The Hummer H3T is a mid-size pickup truck that was available during the 2009 and 2010 model years.

The vehicle was originally developed as a regular cab (two-door) concept pickup truck in 2003, that was shown at the 2004 Los Angeles Auto Show. The five-passenger four-door crew-cab production version appeared at the 2008 Chicago Auto Show.
The H3T featured a 5-foot bed with built-in storage boxes and came in standard H3T, H3T Adventure, H3T Luxury, and H3T Alpha (with cloth or leather trim) trim packages.

A road test by Motor Trend reported the 2009 truck "crawled up rock steps, ran through sand washes, and navigated steep ledges with confidence and capability to spare." They described its turning radius "uncomfortably wide" and said "at highway cruising it would've been nice to have a faster, firmer feel.

==Features and options==

The Hummer H3 and H3T were intended to be a smaller and more affordable version of the larger Hummer H2 and H2 SUT. Therefore, many of the luxury features that were standard on the H2 and H2 SUT were optional on the H3 and H3T.

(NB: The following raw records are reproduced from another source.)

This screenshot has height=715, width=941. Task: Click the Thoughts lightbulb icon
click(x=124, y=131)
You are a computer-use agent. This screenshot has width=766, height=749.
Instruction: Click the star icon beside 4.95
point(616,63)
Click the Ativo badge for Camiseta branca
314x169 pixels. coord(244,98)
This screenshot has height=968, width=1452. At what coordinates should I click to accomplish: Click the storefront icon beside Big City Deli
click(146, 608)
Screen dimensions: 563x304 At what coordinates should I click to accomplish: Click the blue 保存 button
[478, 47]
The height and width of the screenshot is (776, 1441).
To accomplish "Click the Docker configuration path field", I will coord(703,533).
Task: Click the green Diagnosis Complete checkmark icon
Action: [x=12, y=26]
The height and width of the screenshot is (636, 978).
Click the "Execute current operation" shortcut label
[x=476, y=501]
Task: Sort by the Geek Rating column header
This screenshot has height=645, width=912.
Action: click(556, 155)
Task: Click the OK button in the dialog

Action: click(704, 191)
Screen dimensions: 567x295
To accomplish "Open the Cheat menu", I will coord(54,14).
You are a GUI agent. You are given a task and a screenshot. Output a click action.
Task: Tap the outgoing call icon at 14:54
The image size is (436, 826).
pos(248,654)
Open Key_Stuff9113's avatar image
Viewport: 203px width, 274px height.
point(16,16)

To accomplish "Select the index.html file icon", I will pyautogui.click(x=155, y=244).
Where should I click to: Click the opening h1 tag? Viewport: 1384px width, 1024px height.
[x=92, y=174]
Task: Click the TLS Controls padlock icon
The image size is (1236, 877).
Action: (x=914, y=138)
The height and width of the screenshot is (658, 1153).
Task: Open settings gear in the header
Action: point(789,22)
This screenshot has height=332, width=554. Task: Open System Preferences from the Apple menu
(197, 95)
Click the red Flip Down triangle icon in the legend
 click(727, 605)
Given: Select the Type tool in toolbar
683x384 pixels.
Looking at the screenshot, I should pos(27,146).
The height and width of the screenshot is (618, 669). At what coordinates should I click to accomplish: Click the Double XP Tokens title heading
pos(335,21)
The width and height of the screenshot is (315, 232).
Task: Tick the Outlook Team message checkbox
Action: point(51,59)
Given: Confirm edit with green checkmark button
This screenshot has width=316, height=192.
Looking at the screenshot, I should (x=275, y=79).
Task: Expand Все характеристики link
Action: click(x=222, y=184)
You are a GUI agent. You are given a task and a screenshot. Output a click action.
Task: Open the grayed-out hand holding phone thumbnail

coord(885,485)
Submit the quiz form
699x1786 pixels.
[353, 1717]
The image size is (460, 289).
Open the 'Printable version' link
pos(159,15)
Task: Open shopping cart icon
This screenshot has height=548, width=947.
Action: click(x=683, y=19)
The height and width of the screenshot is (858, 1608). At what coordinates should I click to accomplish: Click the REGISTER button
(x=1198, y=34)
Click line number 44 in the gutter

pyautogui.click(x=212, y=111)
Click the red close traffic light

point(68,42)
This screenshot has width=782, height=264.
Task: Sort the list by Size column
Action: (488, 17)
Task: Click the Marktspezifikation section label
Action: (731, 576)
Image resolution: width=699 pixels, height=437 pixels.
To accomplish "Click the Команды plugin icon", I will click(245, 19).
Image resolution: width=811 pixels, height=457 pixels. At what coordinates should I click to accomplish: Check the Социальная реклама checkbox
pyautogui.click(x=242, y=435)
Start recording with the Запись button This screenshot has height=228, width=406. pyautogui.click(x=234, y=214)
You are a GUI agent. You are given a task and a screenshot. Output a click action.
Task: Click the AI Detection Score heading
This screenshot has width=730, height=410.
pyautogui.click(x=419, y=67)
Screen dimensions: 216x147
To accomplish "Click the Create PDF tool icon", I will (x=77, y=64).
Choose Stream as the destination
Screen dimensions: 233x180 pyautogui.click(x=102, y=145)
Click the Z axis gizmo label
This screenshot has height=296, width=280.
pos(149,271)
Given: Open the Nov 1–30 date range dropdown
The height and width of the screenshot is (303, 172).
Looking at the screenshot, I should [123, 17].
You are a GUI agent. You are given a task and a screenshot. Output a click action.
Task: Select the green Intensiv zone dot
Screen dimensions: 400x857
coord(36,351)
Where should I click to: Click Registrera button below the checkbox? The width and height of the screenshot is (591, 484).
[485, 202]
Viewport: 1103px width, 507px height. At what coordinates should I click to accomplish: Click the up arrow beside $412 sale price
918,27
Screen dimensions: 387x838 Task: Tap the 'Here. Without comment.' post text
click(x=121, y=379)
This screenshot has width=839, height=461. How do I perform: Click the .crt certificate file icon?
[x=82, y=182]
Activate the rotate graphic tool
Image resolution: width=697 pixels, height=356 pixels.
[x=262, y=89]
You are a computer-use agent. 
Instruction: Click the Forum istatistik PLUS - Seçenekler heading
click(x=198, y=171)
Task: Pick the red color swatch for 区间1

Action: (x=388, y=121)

Even though the Hummer H3 and H3T were not as luxurious as their H2 and H2 SUT counterparts, they still came well-equipped. Standard features included alloy wheels, leather-wrapped steering wheel, premium cloth seating surfaces, an AM/FM-CD player audio system with a six-speaker audio system, keyless entry, power windows and door locks, air conditioning, four-wheel-drive, a five-speed manual transmission, dual front bucket seats, a folding rear bench seat, aluminum interior trim, a Driver Information Center (DIC) in the gauge cluster, and a 3.5L Inline Five-Cylinder (I5) gasoline engine.

Options available on the H3 and H3T included chrome-clad alloy wheels, additional chrome exterior trim, AM/FM radio with single-CD player with MP3 capability (later, an AM/FM stereo with an in dash 6-disc changer with MP3 capability) radios with auxiliary audio inputs, a touchscreen GPS navigation system, SiriusXM Satellite Radio, OnStar, remote vehicle start, a security system, luxury leather-trimmed seating surfaces with dual heated front bucket seats, a dual-zone climate control system, a Bluetooth hands-free phone system (later models only), a Monsoon premium audio system with amplifier and subwoofer, an automatic transmission, and a 5.3L Vortec V8 gasoline engine (H3 Alpha and H3T Alpha only).

==Yearly U.S. sales==

| Calendar year | H3 | H3T | Total |
|---|---|---|---|
| 2005 | 33,140 | N/A | 33,140 |
| 2006 | 54,052 | N/A | 54,052 |
| 2007 | 43,431 | N/A | 43,431 |
| 2008 | 20,681 | 692 | 21,373 |
| 2009 | 5,487 | 2,046 | 7,533 |
| Total | 156,791 | 2,738 | 159,529 |

== International markets ==
In 2007, GM South Africa launched Hummer production in Port Elizabeth. The plant manufactured the Hummer H3 for the South African market, as well as units exported to Europe, Asia and Australia. In Australia, Hummer vehicles were only sold by special Holden-Saab-Hummer dealerships.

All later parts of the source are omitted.